Big & Rich singles chronology
| "Fake I.D." (2011) | "That's Why I Pray" (2012) | "Party Like Cowboyz" (2012) |

= That's Why I Pray =

"That's Why I Pray" is a song recorded by American country music duo Big & Rich. It was released in May 2012 as the first single from their album Hillbilly Jedi. The song was written by Danelle Leverett (formerly of the JaneDear girls and Gone West), Blair Daly and Sarah Buxton.
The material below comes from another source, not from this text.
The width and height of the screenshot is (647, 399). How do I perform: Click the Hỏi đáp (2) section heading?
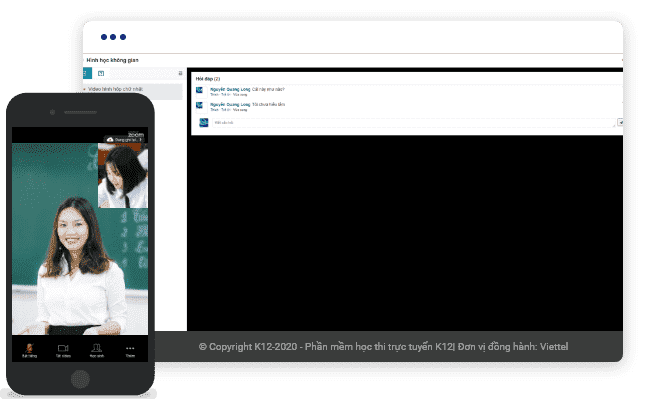tap(208, 78)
An extended play of the same name was released on June 26, 2012 and featured the new single as well as three previously released songs.

==Content==
"That's Why I Pray" is a mid-tempo song in which the narrators address social problems, saying that such problems are the reason that they pray.

==Critical reception==
Matt Bjorke of Roughstock gave it a perfect five-star rating, praising Big & Rich's vocal harmonies and calling the song "well-crafted". Rating it three-and-a-half stars out of five, Jessica Nicholson of Country Weekly said that "The duo's airtight harmonies enhance the urgency in this well-crafted tune".

==Music video==
The music video was directed by Kristin Barlowe and premiered on CMT on May 22, 2012.

==Chart performance==
"That's Why I Pray" debuted at number 24 on the U.S. Billboard Hot Country Songs chart for the week of June 9, 2012.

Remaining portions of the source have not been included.